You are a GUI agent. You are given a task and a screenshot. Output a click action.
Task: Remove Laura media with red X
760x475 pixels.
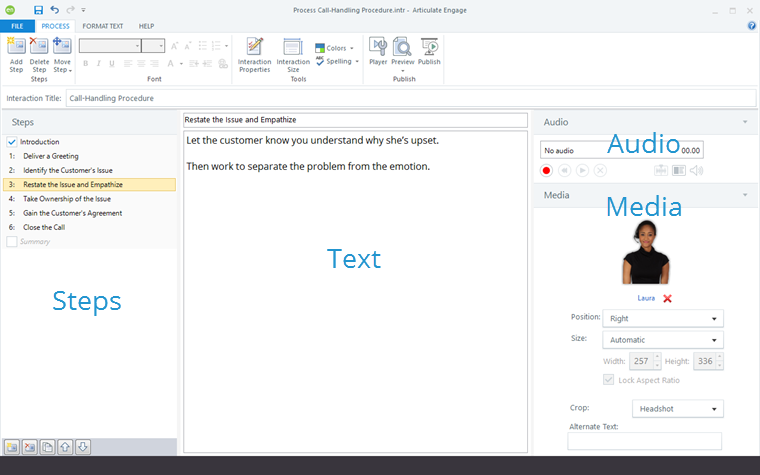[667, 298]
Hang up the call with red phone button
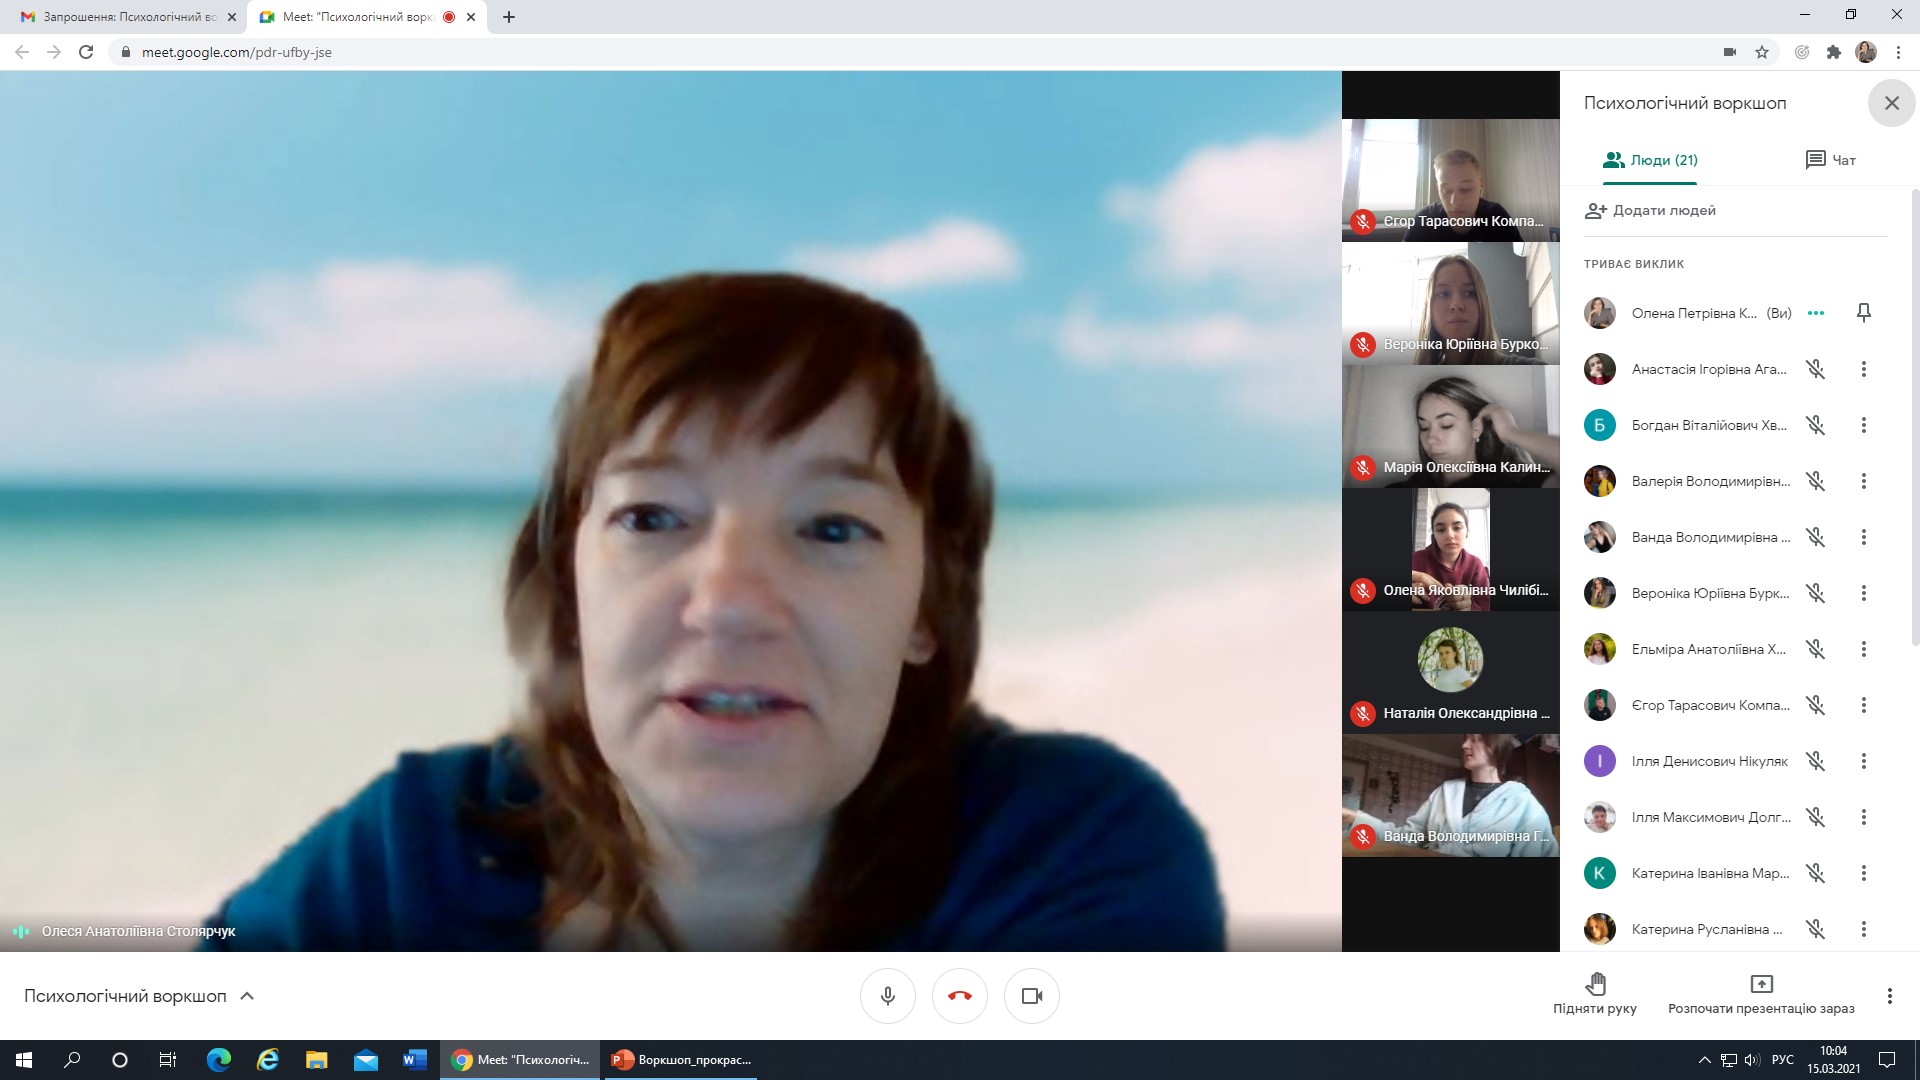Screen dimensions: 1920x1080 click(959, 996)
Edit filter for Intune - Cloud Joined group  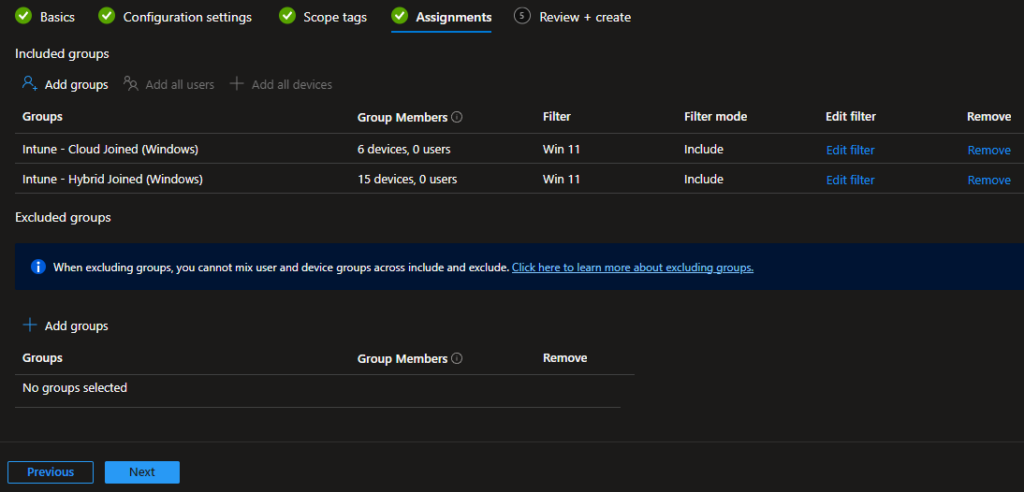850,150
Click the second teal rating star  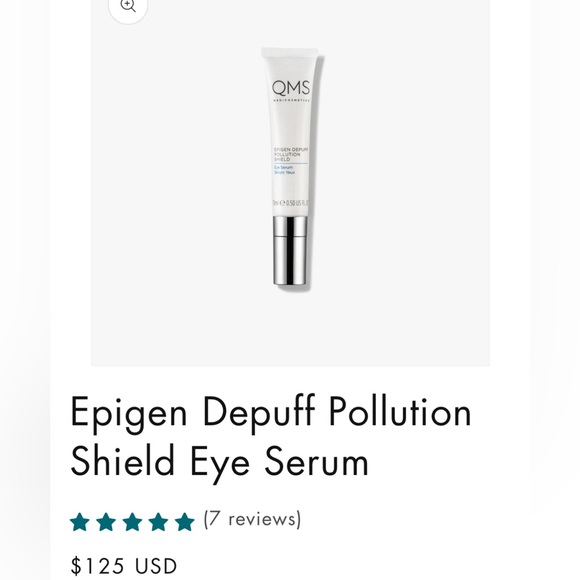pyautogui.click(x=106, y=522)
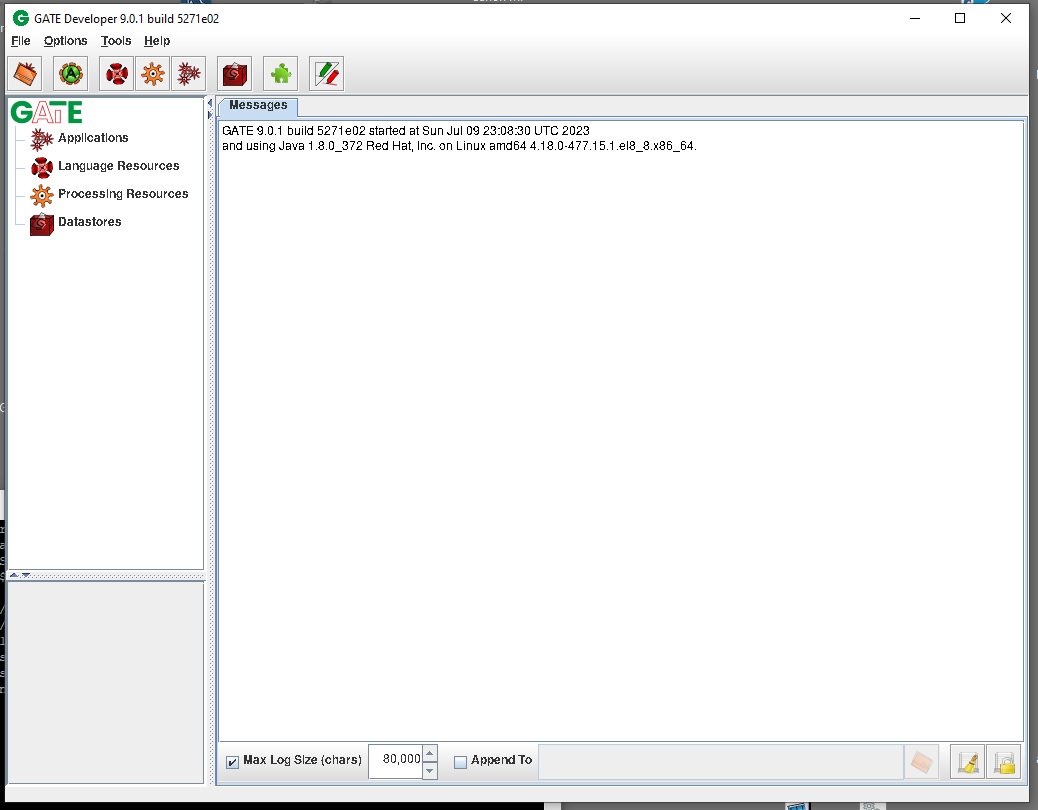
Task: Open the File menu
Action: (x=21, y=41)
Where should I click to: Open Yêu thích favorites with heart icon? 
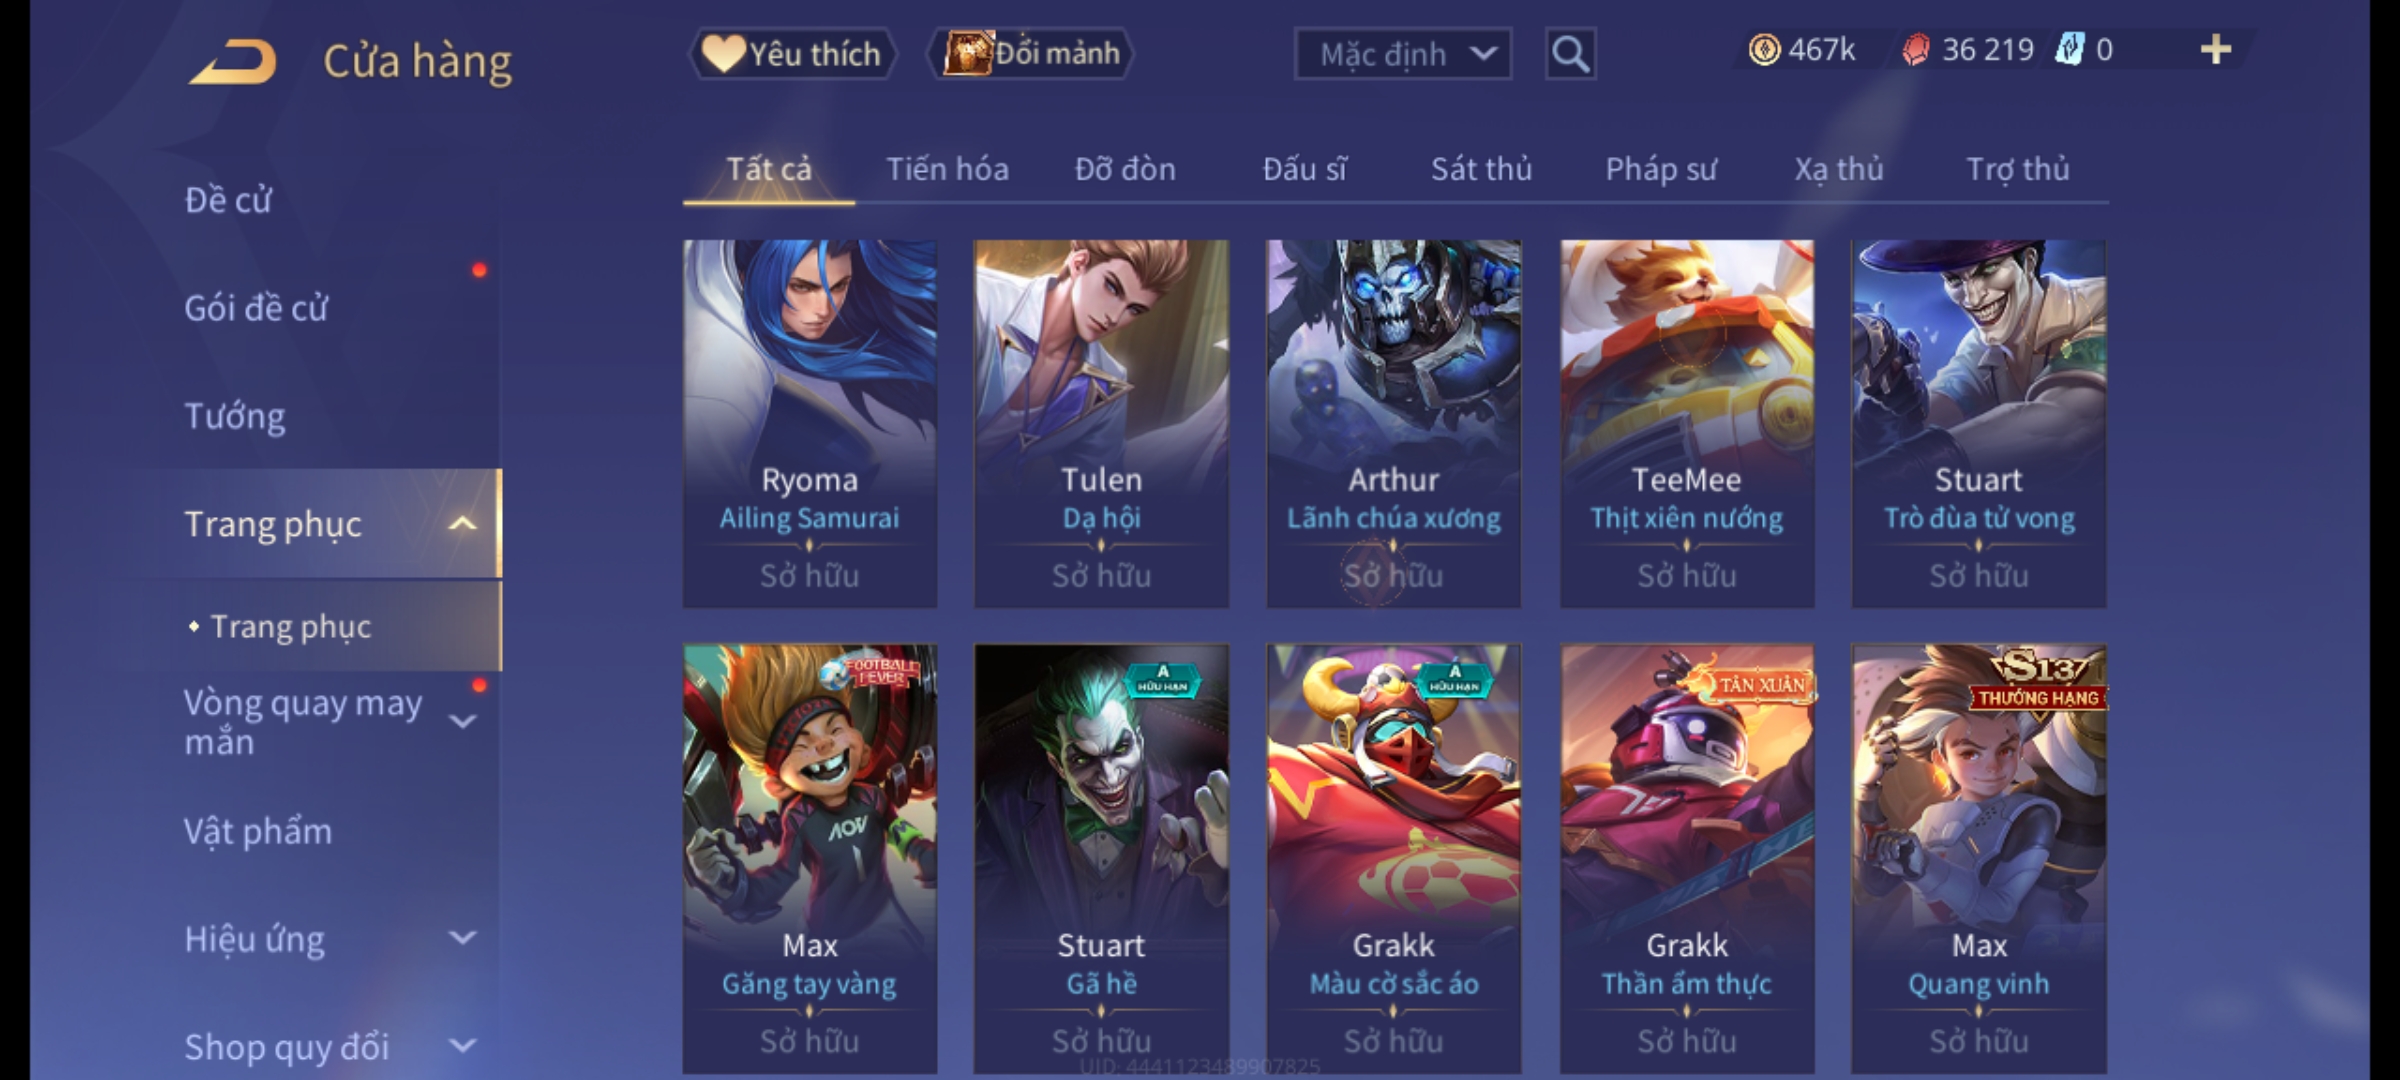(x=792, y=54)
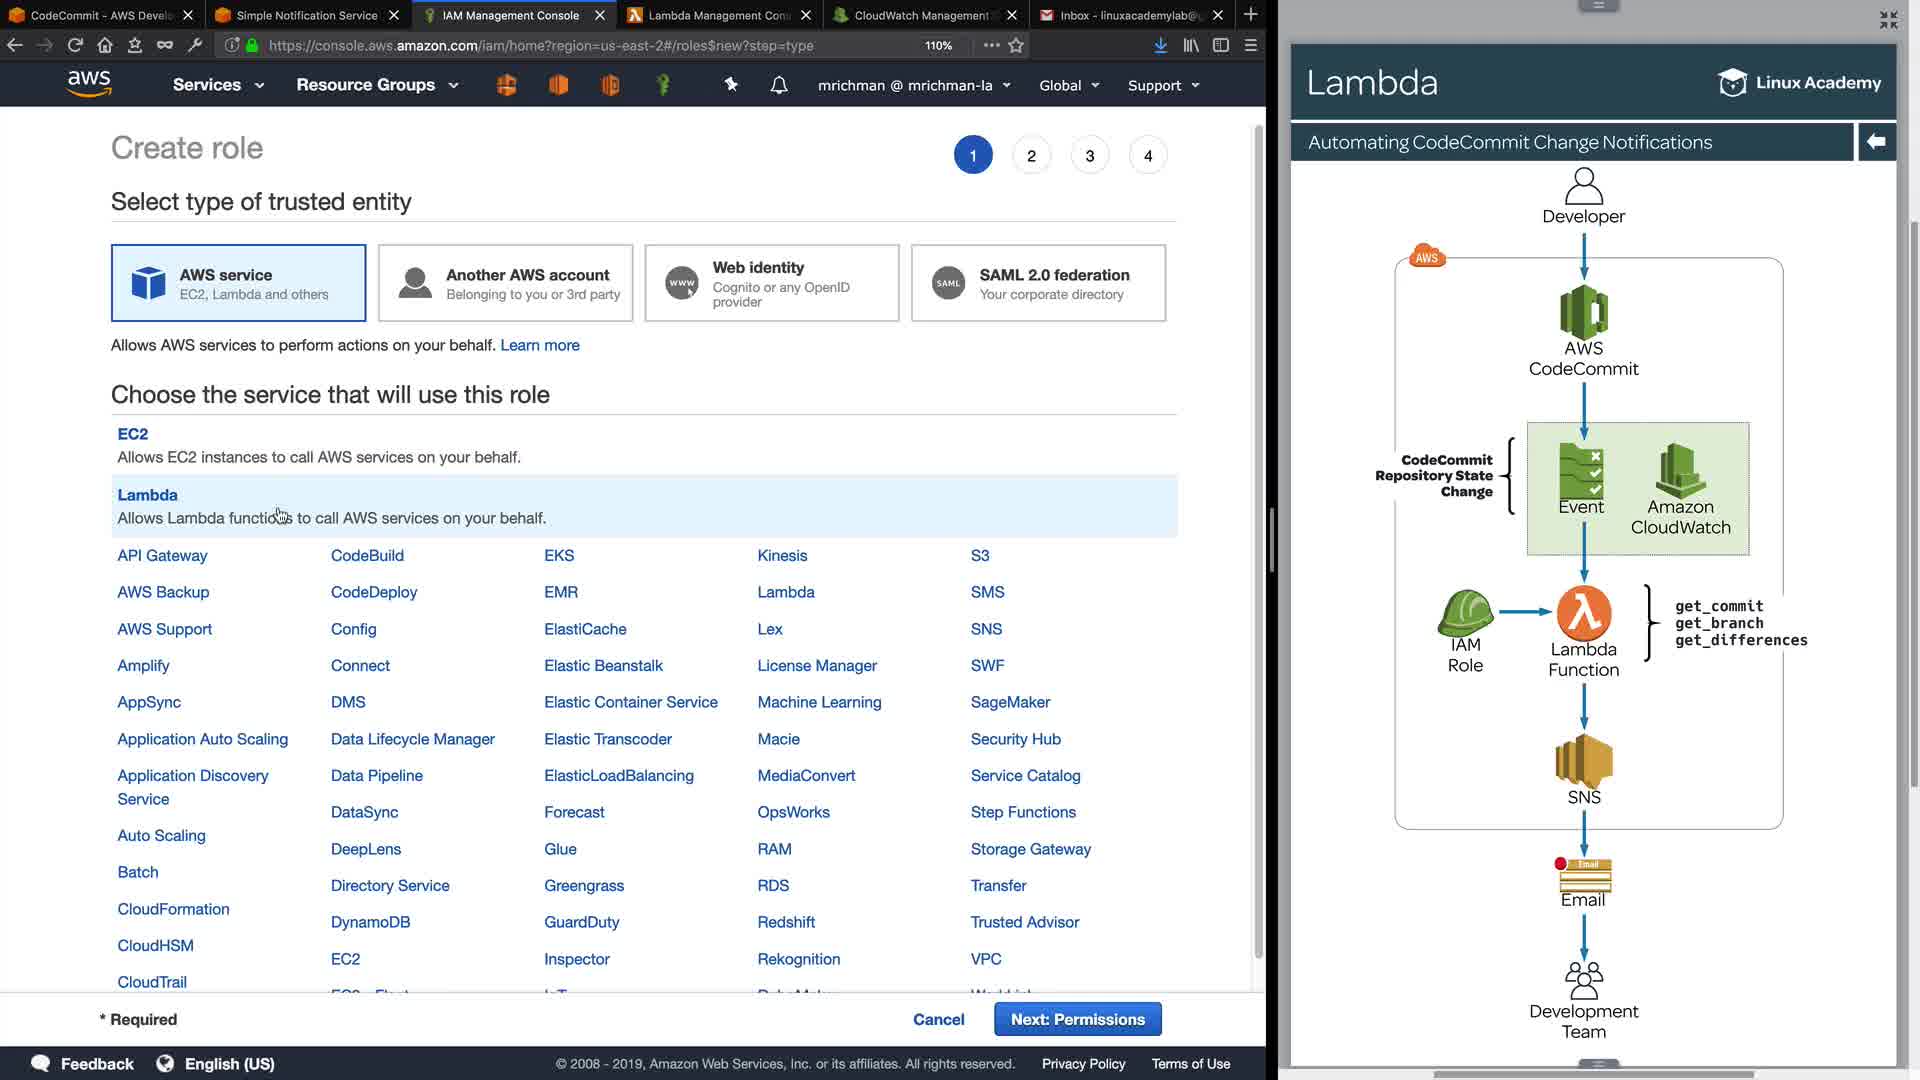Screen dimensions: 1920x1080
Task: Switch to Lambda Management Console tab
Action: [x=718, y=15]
________
**작성 문제**
위 기록에서 "with" 문자열이 포함된 줄을 모두 찾아 그대로 반환하십시오. 대소문자는 구분합니다.

**문제 정답**
Task: Remove Laura media with red X
Hang up the call with red phone button
Where should I click to: Open Yêu thích favorites with heart icon? 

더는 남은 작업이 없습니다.